What they saw when they reached Beit Lahiya, near the Israeli border, persuaded them to return to their temporary shelter in a U.N.-run school in nearby Jabalya refugee camp.
"It did not feel safe," said Marouf, a 30-year-old farmer. "At our house, windows were shattered. There is no electricity and no water."
Along with thousands of other residents, Marouf and his family fled Beit Lahiya - at Israel's urging - during fierce battles last week between Israeli forces and Palestinian militants. Israel attacked from the air and ground while militants fired dozens of mortar bombs.
Israel said the brief truce was intended to allow some of the hundreds of thousands of Palestinians displaced by an almost four-week-old war to go home. The Islamist group Hamas, which dominates Gaza, said the one-sided truce was an Israeli media stunt.
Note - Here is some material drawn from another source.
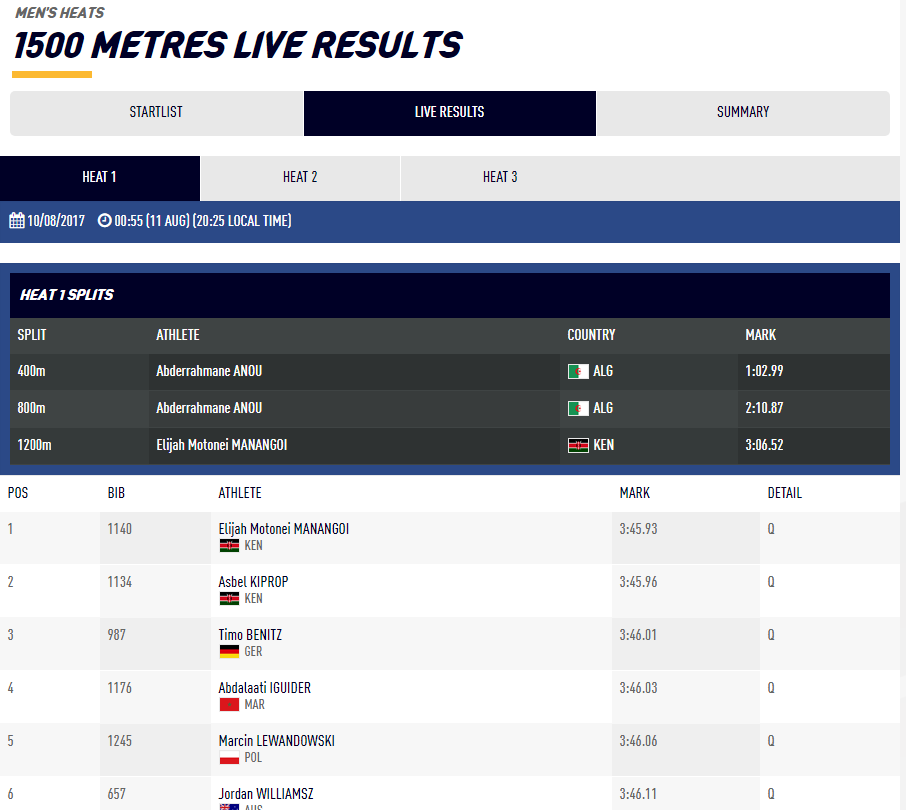
Task: Click Germany flag under Timo Benitz
Action: pyautogui.click(x=229, y=652)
On the main road leading to Beit Lahiya, a cluster of high-rise apartment buildings that had housed hundreds of low-income families looked as if it had been peppered by tank fire, seemingly damaged beyond repair.
"Only a permanent ceasefire involving both sides would persuade us to go home to stay. For now, we remain in the U.N. school," said Marouf's wife, Mervat, 23.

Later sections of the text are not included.